## VOS TÂCHES
1. Dans la lettre ci-dessous, relevez tous les personnages de la pièce désignés par leur nom.
2. Recopiez sans rien changer le passage de la lettre qui va de « Je vous ai envoyé » jusqu'à « et même tyrannique. » inclus.

## TEXTE SOURCE
______

Je ne puis d’ailleurs m’imaginer que la nature ne parle pas au cœur des Parisiens comme elle nous parle ; et je ne vois pas pourquoi ce qui nous fait répandre des larmes serait mal reçu chez vous.
Je vous ai envoyé quelques changements, et je me flatte que vous en avez fait usage. En voici encore un au quatrième acte, dans lequel Indatire a nécessairement trop raison contre Athamare. Je fortifie votre rôle autant que la situation le permet ; c’est après ce vers d’Indatire :
À servir sous un maître on me verrait descendre !
Athamare
Va, l’honneur de servir un maître généreux,
Qui met un digne prix aux exploits belliqueux,
Vaut mieux que de ramper dans une république
Insensible au mérite, et même tyrannique.
Tu peux prétendre à tout en marchant sous ma loi.
J’ai parmi, 3etc.
Il faut encore, mon cher ami, que je vous dise que si, dans la scène entre Obéide et son père, au cinquième acte, il y a encore quelques longueurs, il faudra retrancher les quatre vers d’Obéide :
Une invincible loi me tient sous son empire 4, etc.

______

## DONNÉES FOURNIES
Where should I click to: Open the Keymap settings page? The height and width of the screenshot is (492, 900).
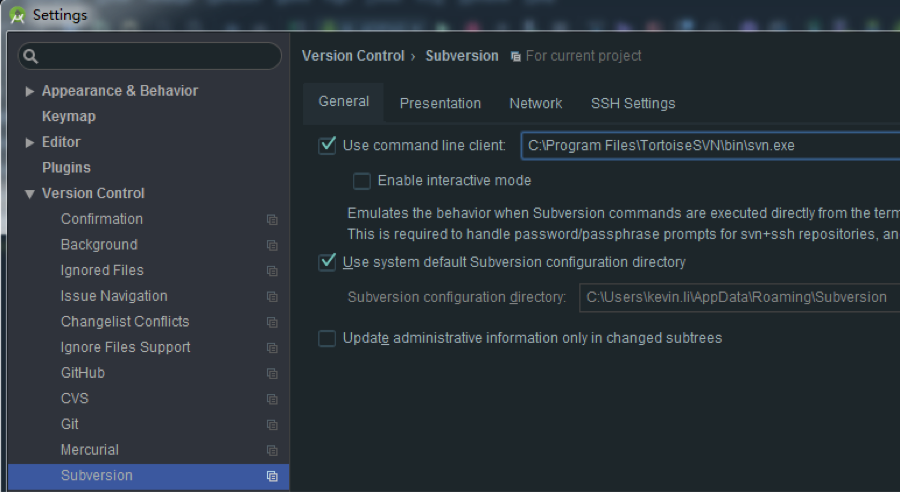pyautogui.click(x=69, y=117)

______

## LES SOLUTIONS
1. Indatire, Athamare, Obéide

2.
Je vous ai envoyé quelques changements, et je me flatte que vous en avez fait usage. En voici encore un au quatrième acte, dans lequel Indatire a nécessairement trop raison contre Athamare. Je fortifie votre rôle autant que la situation le permet ; c’est après ce vers d’Indatire :
À servir sous un maître on me verrait descendre !
Athamare
Va, l’honneur de servir un maître généreux,
Qui met un digne prix aux exploits belliqueux,
Vaut mieux que de ramper dans une république
Insensible au mérite, et même tyrannique.